Ch.1: The Spring among the Stones

A child sat cross-legged, playing the flute – a girl-child of five, in a gray woolen smock, with bare, sun-browned arms and legs and tawny hair waving loose over her shoulders. Beside her a boy scarcely older than she sang a chant of ancient Siritoch words in a small, clear voice that ran beneath the piping like the sympathetic string of a lute. Between them a third child danced, weaving mysteries of arms and feet and swaying torso that needed for teacher only the dreams of the tribe.
And with the sighing of the wind and the beaming of the ancient summer sun the music intertwined itself – the ancient Music of the changeless pattern that the children of the Land between the Mountains and the Sea suckled with their mothers’ milk.

Thanol appeared in the doorway of her lodge, vigorously sweeping out the spilled grain and potato parings with a cedar broom. Her lips were pursed and her green eyes gloomed under a scowl, intended to be fierce. Himrith the Headman’s wife was coming across the compound from the milking house, bent under a yoke bearing two full buckets. Thanol saw her and swept with heightened agitation, making a flurry of barley chaff in the morning sun.

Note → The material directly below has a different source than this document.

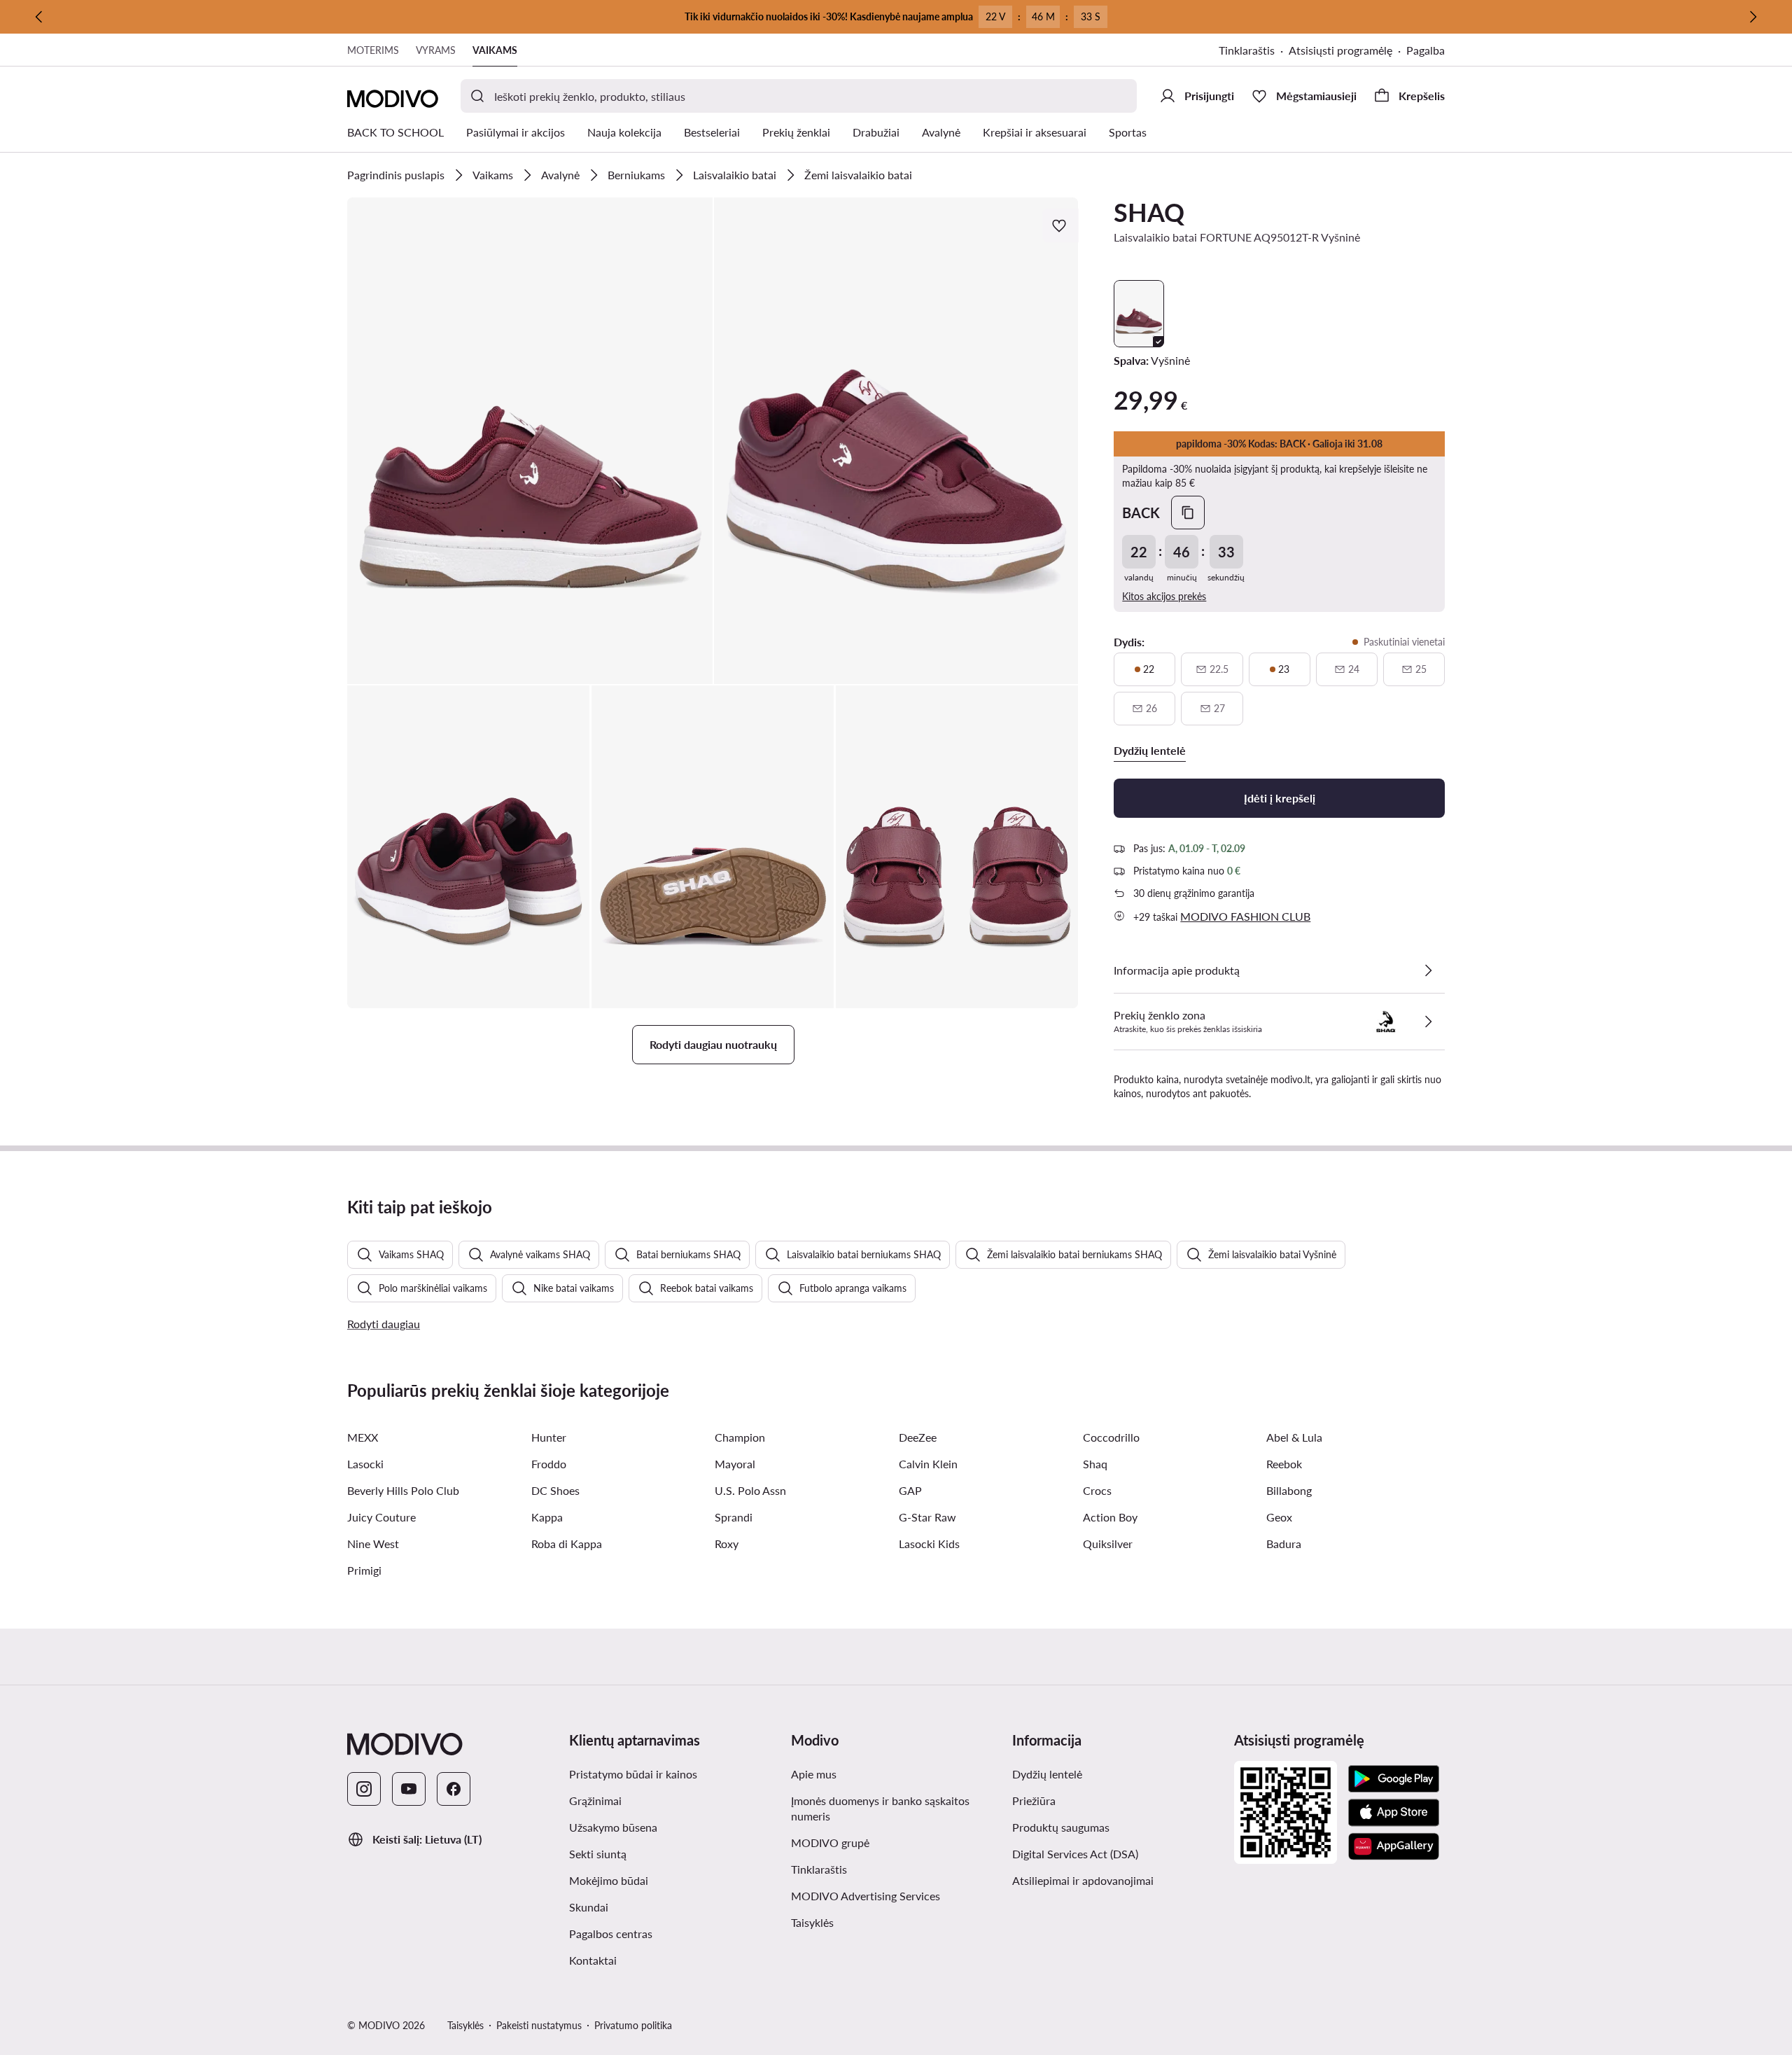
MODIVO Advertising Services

“Himrith! Himrith! Is that naughty Nebet in your house?”
The older woman stopped and regarded her neighbor with slight amusement. “What? Have you misplaced that grandson of mine again?”

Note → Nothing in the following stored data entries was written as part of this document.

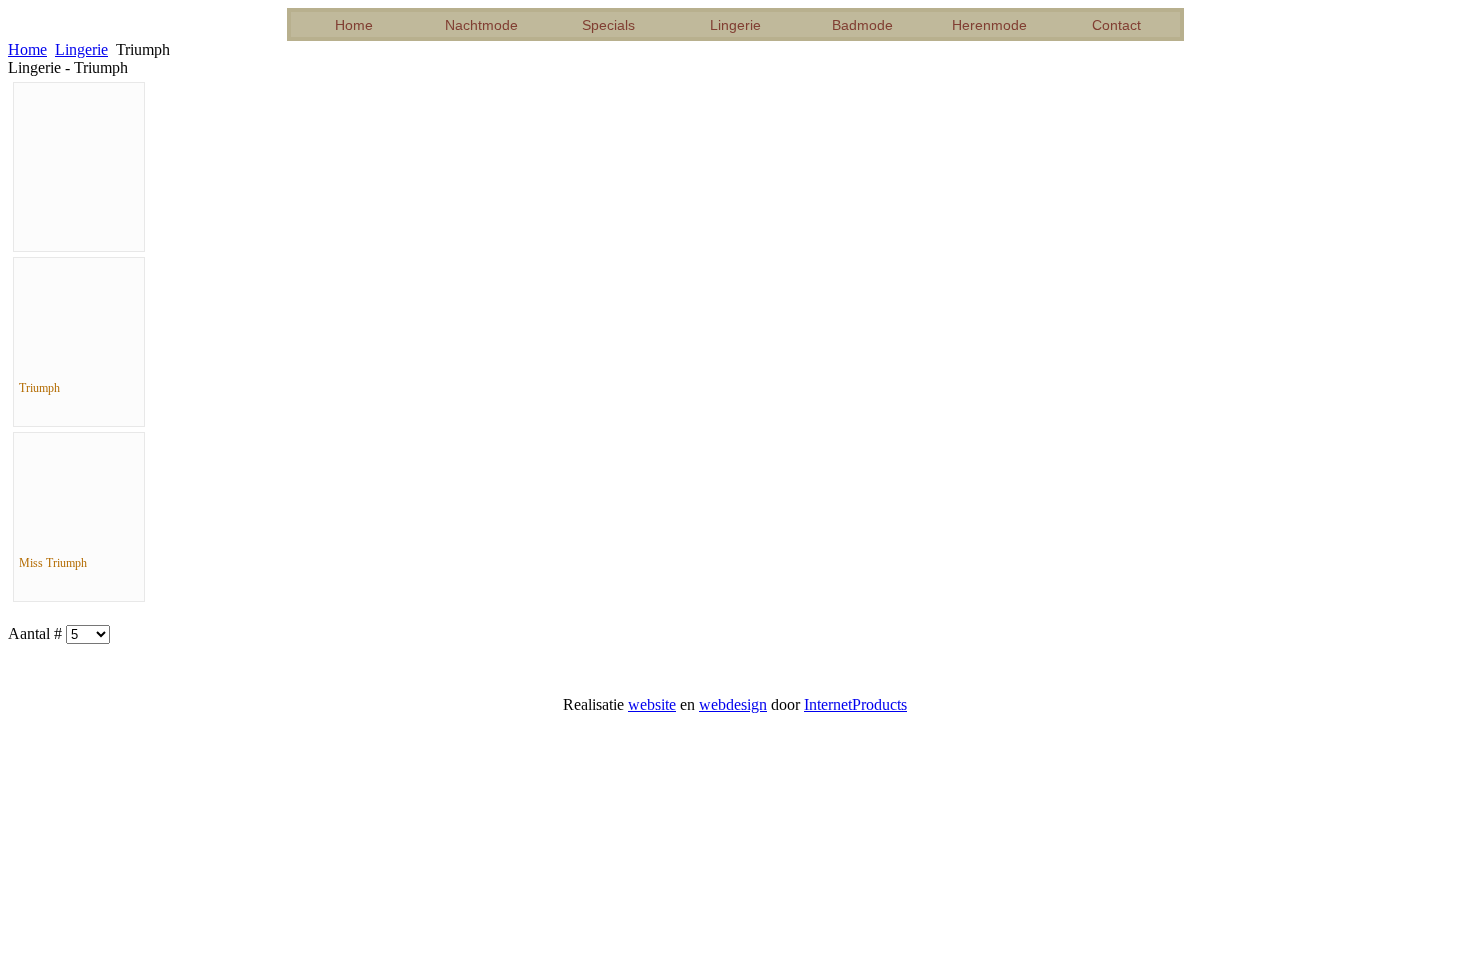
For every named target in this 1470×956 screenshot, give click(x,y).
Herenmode (989, 25)
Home (354, 25)
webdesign (733, 704)
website (652, 704)
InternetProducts (855, 704)
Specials (608, 25)
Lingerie (735, 25)
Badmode (862, 25)
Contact (1116, 25)
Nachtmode (481, 25)
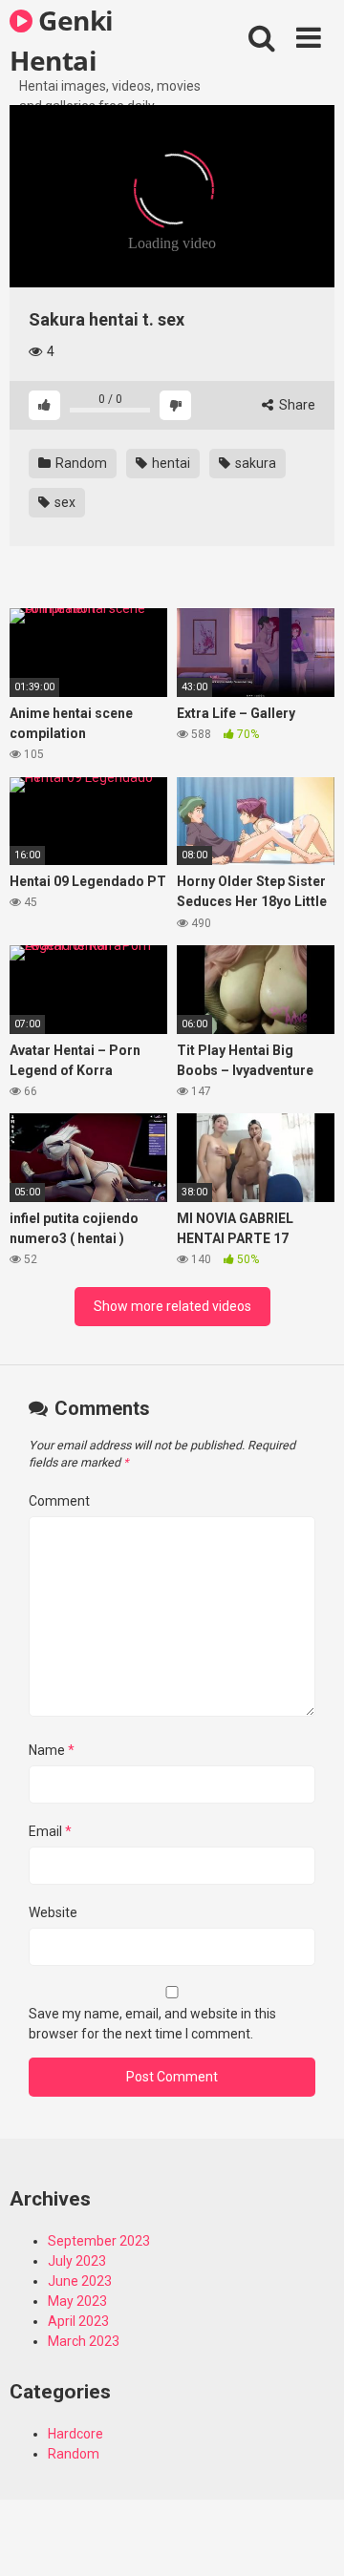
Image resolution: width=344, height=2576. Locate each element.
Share (295, 404)
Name (52, 1750)
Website (53, 1912)
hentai (169, 463)
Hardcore (75, 2433)
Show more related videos (172, 1306)
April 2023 (78, 2321)
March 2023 (83, 2341)
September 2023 (99, 2241)
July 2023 (77, 2261)
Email (50, 1831)
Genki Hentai (62, 39)
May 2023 (77, 2301)
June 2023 (80, 2281)
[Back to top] (308, 2537)
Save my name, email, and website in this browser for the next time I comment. (152, 2023)
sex (63, 502)
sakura (254, 463)
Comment (59, 1501)
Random (80, 463)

“It’s Nebet that misplaces himself! I sent him out to the goats and here is Anthin come just now to say he never arrived! Seven years old – and can he do anything to help anyone? I tell you, he’ll be the death of his poor aunt Thanol!”
Himrith’s amusement was growing. Balancing the yoke, she pushed her gray hair back from her face, her gold-flecked eyes shining in the sun like the glittering barley chaff. “But you know where he is, Thanol. He’s wherever my father is.”

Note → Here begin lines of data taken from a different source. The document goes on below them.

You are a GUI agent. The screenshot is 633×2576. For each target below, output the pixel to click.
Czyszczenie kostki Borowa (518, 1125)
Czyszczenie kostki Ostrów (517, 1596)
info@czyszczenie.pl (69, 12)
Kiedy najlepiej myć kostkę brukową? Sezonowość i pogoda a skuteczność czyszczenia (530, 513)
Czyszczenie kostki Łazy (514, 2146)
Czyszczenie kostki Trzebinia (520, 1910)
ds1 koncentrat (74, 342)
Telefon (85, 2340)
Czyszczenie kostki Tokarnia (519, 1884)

“Oh, of course! And where would Leys be, I would ask? Nebet is seven and Leys is seventy-five and they’re two of a kind.” Thanol stamped a foot, her doeskin boot failing to make any noise on the packed earth.
“Don’t be so upset, Thanol. The boy has no parents and my father is old. Let them have their peace for a while. Lonith and Corith and Harmandrol are over there playing at music. Send one of them to the goats.”
But with some muttering about the trouble her naughty nephew caused the family of Chro, Thanol turned her back on Himrith and disappeared into her lodge, still sweeping.
For a moment Himrith looked after her, her warm eyes darkening a little as the image of Nebet’s mother – her dead daughter Leyith – flicked across her mind. Then her eyes cleared again and she hoisted the yoke, smiling at Thanol’s lack of tranquility, a fault so alien to the Siritoch temperament.